When you find the line with "Task: Go to the next user record arrow" among the records below, reproduce it and each line after it exactly, ending with the line with "This screenshot has width=1456, height=834.".

Provided data
##########

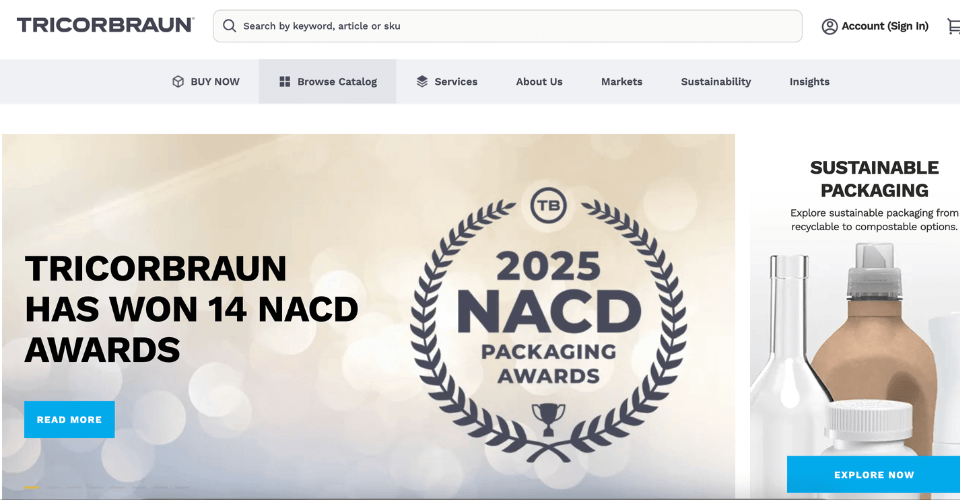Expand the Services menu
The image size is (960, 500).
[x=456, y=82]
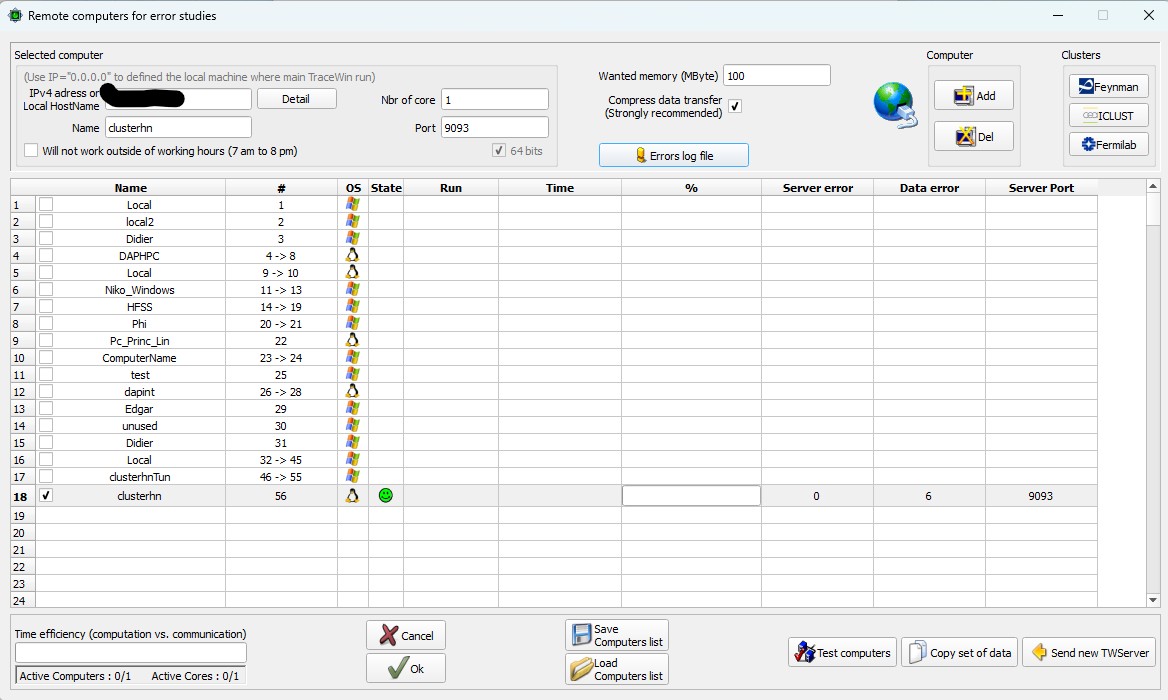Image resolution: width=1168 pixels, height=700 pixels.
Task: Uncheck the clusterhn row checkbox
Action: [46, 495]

##########

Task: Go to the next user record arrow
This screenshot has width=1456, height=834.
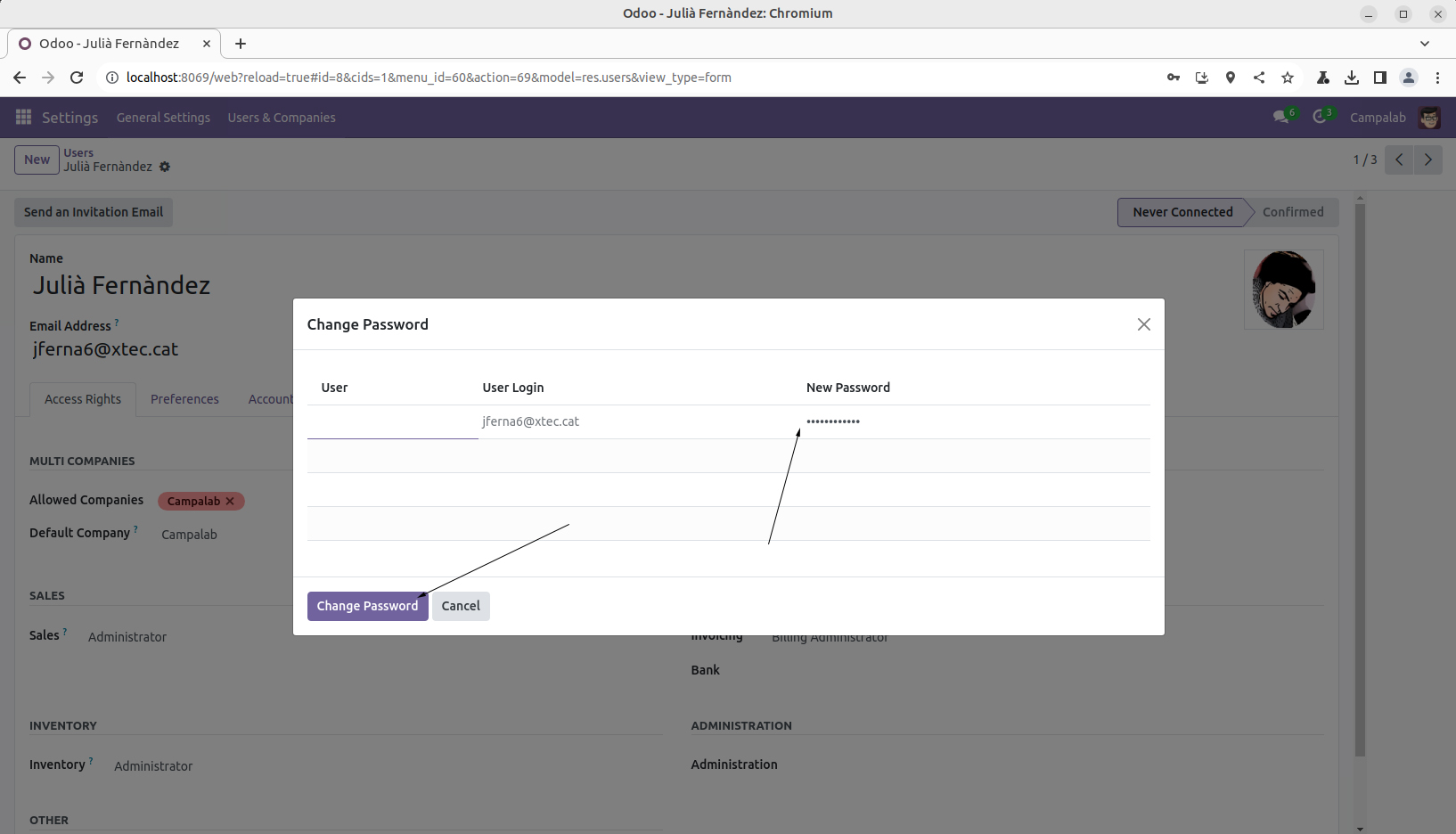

##########

Answer section
Task: Go to the next user record arrow
This screenshot has width=1456, height=834.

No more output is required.